Last fall, I defended in a letter to the editor the BOE’s bottom up approach against unsubstantiated charges that the BOE had already made up its collective mind as to the bond issue’s contents. In hindsight it was a mistake not to record the March 19 BOE special meeting. The BOE normally records only its regular meetings. However, my memory of the March 19 meeting is that Mrs. Klemp’s top down approach totaled some $46 million as I added up each of her proposals in my head. She never offered a total sum but my mental math had her proposal exceeded the amount of available state-supported dollars the BOE could bond by roughly $10 million. 
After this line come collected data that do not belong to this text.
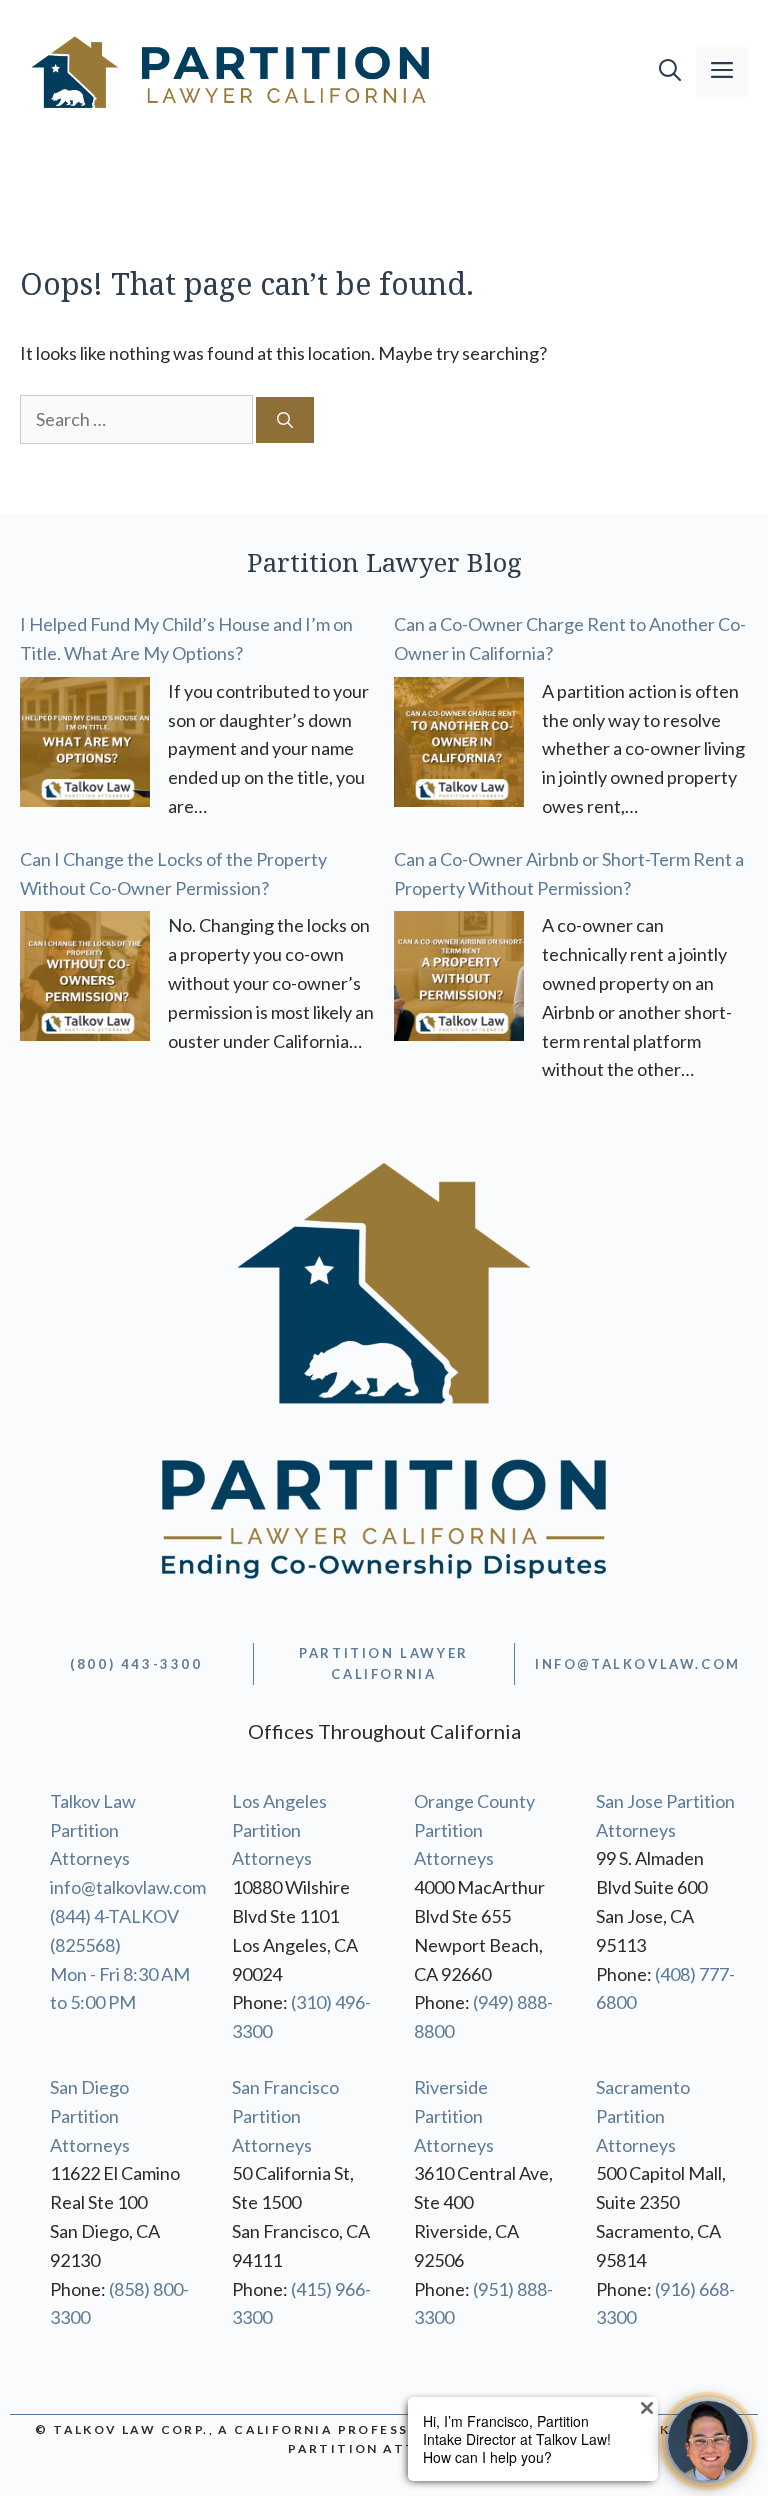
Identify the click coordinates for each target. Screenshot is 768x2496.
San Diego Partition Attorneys (90, 2116)
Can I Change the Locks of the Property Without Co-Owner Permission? (173, 873)
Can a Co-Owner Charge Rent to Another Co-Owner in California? (570, 638)
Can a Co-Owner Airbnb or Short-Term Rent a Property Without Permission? (569, 873)
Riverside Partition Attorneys (454, 2116)
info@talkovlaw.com (128, 1887)
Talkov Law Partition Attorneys (93, 1830)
During Leavenworth High’s graduation ceremony on May 19, the school principal asked the graduates to stand if they had attended courses at the Kansas City Kansas Community College (KCKCC)/Pioneer Career Center (PCC). Somewhere between one-third and one-half of all students stood. Development of a local, viable and affordable vocational education program for those students not going to college was one of the major tasks the BOE unanimously imposed on Dr. Roth when we hired him in March 2014. 

Last semester, Leavenworth High had 22 students in the hard-skilled vocational courses KCKCC/PCC offers, such as heating/air conditioning and small appliance repair. That student density is not enough to support the Leavenworth school district being able to afford to offer those courses. Community college vocational instructors justifiably make far more money than our school district salary schedule supports. Last semester KCKCC/PCC had more than 400 secondary and other students taking its many courses. Its offerings serve the city of Leavenworth well and my firm belief is that it is a great use of that facility. 

Mrs. Klemp agreed at our April 15, 2015, meeting when she and the rest of the BOE voted unanimously to lease the former West Middle School facility to KCKCC. The current bond proposal was developed by concerned parents, community members and educators in many meetings over a six-month period. It meets the district’s current needs and provides a firm foundation on which future BOEs can adjust. The firm providing the dollar amounts associated with the bond issue employs certified architects and professional civil engineers. It does not increase current property taxes. 

I urge your readers to vote yes on the bond issue for all these reasons and many more.